When Alexander Calder realized the impact his mobiles had, he and his wife continued to make these fun whimsical pieces.  He also later made large pieces consisting of large pieces of sheet metal bolted together, still aiming for the fun quality of his mobiles.

Alexander Calder and his wife lived their life in Connecticut until his death in 1976.  He was well-known throughout the later parts of his life and had pieces commissioned and displayed all over the world, as well as showings in major museums. 

Red Mobile

Red Mobile
Credit: http://en.wikipedia.org/wiki/File:Calder-redmobile.jpg

Made by Calder in 1956, this piece is made of wire and sheet metal, and is an example of his popular mobiles.

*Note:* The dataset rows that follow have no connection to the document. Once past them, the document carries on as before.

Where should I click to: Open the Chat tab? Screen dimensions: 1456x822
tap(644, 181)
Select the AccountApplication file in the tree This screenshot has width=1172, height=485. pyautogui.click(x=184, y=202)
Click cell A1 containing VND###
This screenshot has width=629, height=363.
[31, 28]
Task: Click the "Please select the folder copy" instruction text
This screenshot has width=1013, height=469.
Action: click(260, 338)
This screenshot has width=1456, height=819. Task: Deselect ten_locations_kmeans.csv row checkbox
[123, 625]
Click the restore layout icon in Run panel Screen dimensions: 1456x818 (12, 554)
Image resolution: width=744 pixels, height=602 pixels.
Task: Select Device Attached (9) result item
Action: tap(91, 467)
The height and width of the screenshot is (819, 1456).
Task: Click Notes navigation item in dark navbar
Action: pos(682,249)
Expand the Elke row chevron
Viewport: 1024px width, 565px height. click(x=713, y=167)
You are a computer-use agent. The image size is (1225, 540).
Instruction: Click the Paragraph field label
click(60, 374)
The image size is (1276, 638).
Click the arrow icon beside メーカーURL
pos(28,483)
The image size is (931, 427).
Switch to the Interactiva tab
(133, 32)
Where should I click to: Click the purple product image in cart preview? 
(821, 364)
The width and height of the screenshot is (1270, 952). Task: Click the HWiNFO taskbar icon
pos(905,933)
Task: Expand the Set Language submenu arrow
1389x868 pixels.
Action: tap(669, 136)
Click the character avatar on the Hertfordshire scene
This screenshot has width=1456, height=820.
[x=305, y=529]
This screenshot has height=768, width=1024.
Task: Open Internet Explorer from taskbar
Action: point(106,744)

Credit: http://commons.wikimedia.org/wiki/File:Wfm_calder.jpg

Made in 1953, this picture shows the piece being displayed in the sculpture garden at the Scottish National Gallery of Modern Art in 2002.    Empennage refers to the tail assembly of an airplane, so that might have been where Calder received his inspiration for this piece. 

Le Tamanoir

Le Tamanoir

Over 10 feet high, this sculpture in Rotterdam, Netherlands depicts an anteater.  Alexander Calder preferred to use abstract depictions in his art.  This piece has been in place since 1965.

Man, Three Disks

Man, 3 Disks(69061)
Credit: http://commons.wikimedia.org/wiki/File:Calder-montreal.jpg

Of the approximately 20 large sculptures that Alexander Calder has done around the world, this one in Montreal is the only one that is unpainted.  Over 70 feet tall, this sculpture was put in place for the 1967 World's Fair, held in Montreal.  Today it is valued at over 50 million dollars, and is probably the highest value piece of are in Canada.

Alexander Calder changed the way the world looked at sculpture and are and Alexander Calder sculptures are considered priceless to those cities lucky enough to have one.